数据集条目
=-=-=
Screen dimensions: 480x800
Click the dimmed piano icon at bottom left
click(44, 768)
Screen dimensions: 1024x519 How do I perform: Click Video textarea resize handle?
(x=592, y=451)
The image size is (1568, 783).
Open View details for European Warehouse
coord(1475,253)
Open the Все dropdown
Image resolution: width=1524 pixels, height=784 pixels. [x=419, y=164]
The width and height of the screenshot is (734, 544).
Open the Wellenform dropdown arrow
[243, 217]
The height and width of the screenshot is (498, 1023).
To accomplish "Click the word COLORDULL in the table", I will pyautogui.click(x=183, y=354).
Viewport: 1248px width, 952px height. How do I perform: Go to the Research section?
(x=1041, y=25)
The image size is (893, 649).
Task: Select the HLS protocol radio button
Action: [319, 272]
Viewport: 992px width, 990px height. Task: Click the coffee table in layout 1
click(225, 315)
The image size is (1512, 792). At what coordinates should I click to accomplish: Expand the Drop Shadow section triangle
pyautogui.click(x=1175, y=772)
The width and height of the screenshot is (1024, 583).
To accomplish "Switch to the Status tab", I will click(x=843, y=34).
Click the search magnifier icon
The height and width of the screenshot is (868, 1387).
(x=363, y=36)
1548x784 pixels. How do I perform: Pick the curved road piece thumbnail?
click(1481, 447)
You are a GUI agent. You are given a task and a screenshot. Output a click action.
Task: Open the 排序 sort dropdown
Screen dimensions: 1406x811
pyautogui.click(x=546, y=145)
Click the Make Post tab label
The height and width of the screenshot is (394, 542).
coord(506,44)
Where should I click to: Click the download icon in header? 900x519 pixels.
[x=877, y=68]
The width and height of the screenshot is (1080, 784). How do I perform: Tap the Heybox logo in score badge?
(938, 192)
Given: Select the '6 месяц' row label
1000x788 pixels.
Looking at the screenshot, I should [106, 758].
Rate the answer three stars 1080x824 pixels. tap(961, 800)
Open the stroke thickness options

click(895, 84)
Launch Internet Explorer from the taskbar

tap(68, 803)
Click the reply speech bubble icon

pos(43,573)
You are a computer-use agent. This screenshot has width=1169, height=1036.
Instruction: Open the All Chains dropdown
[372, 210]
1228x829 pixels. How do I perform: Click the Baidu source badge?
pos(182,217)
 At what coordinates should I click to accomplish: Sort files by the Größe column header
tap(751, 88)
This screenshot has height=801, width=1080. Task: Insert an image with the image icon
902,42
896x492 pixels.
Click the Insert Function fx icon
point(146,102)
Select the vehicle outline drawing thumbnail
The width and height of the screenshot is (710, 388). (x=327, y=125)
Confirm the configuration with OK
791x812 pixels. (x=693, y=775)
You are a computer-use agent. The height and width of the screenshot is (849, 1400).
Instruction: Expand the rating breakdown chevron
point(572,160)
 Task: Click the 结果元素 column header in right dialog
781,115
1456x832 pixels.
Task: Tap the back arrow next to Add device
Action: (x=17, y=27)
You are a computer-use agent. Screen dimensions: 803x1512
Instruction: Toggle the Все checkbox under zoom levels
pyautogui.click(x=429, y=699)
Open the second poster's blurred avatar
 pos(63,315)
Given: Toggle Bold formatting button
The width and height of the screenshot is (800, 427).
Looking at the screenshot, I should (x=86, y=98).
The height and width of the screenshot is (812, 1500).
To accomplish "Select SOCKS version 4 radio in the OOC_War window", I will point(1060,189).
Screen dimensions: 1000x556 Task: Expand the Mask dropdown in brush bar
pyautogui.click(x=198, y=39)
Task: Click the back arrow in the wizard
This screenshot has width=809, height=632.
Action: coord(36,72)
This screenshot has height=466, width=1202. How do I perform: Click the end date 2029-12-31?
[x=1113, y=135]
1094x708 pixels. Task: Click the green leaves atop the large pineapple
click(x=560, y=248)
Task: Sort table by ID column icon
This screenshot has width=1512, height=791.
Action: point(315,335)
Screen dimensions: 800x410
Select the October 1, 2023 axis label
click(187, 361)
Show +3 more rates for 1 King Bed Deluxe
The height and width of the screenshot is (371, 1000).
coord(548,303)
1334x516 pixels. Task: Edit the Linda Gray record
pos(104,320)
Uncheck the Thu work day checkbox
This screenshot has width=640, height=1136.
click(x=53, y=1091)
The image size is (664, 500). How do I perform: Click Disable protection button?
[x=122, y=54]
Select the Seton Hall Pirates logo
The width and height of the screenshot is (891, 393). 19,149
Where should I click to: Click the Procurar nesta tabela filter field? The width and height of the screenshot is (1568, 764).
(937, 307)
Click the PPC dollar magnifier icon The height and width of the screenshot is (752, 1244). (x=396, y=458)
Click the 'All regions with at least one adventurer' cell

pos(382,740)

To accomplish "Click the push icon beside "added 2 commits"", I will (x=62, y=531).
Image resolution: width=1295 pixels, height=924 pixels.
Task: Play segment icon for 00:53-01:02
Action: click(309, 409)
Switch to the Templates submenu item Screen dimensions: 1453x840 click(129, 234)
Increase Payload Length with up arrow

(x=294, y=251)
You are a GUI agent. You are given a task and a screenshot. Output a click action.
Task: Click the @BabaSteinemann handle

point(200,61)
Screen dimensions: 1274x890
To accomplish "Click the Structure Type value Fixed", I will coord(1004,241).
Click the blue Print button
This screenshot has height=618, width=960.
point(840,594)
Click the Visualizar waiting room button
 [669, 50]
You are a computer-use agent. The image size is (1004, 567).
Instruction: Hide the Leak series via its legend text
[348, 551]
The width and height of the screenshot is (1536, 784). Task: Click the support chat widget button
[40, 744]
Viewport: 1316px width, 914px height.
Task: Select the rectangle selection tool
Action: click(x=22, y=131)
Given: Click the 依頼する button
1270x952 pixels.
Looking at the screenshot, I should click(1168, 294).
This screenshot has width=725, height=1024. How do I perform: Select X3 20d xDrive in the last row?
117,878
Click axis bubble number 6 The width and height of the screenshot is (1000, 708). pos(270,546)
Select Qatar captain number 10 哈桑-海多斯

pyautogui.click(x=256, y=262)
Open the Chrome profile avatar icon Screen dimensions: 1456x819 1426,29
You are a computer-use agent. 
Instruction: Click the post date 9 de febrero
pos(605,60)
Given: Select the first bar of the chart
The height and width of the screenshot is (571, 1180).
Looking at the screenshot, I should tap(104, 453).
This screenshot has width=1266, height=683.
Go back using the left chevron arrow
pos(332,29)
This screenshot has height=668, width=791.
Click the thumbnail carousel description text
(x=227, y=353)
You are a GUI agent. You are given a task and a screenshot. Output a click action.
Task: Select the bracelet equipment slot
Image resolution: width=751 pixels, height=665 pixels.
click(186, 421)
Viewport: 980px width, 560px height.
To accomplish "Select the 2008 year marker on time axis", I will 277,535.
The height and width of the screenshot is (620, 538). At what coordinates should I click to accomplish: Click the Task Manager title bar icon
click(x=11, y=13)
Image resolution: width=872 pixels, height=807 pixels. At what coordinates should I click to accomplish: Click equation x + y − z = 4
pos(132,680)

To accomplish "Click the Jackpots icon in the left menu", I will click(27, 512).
=-=-=
任务要求:
把上面列表中从含有“The height and width of the screenshot is (812, 1500).”的那一行开始、到含有“coord(548,303)”的那一行结束的这一段原样照抄下来，头尾两行都要算在内。

参考答案:
The height and width of the screenshot is (812, 1500).
To accomplish "Select SOCKS version 4 radio in the OOC_War window", I will point(1060,189).
Screen dimensions: 1000x556 Task: Expand the Mask dropdown in brush bar
pyautogui.click(x=198, y=39)
Task: Click the back arrow in the wizard
This screenshot has width=809, height=632.
Action: coord(36,72)
This screenshot has height=466, width=1202. How do I perform: Click the end date 2029-12-31?
[x=1113, y=135]
1094x708 pixels. Task: Click the green leaves atop the large pineapple
click(x=560, y=248)
Task: Sort table by ID column icon
This screenshot has width=1512, height=791.
Action: point(315,335)
Screen dimensions: 800x410
Select the October 1, 2023 axis label
click(187, 361)
Show +3 more rates for 1 King Bed Deluxe
The height and width of the screenshot is (371, 1000).
coord(548,303)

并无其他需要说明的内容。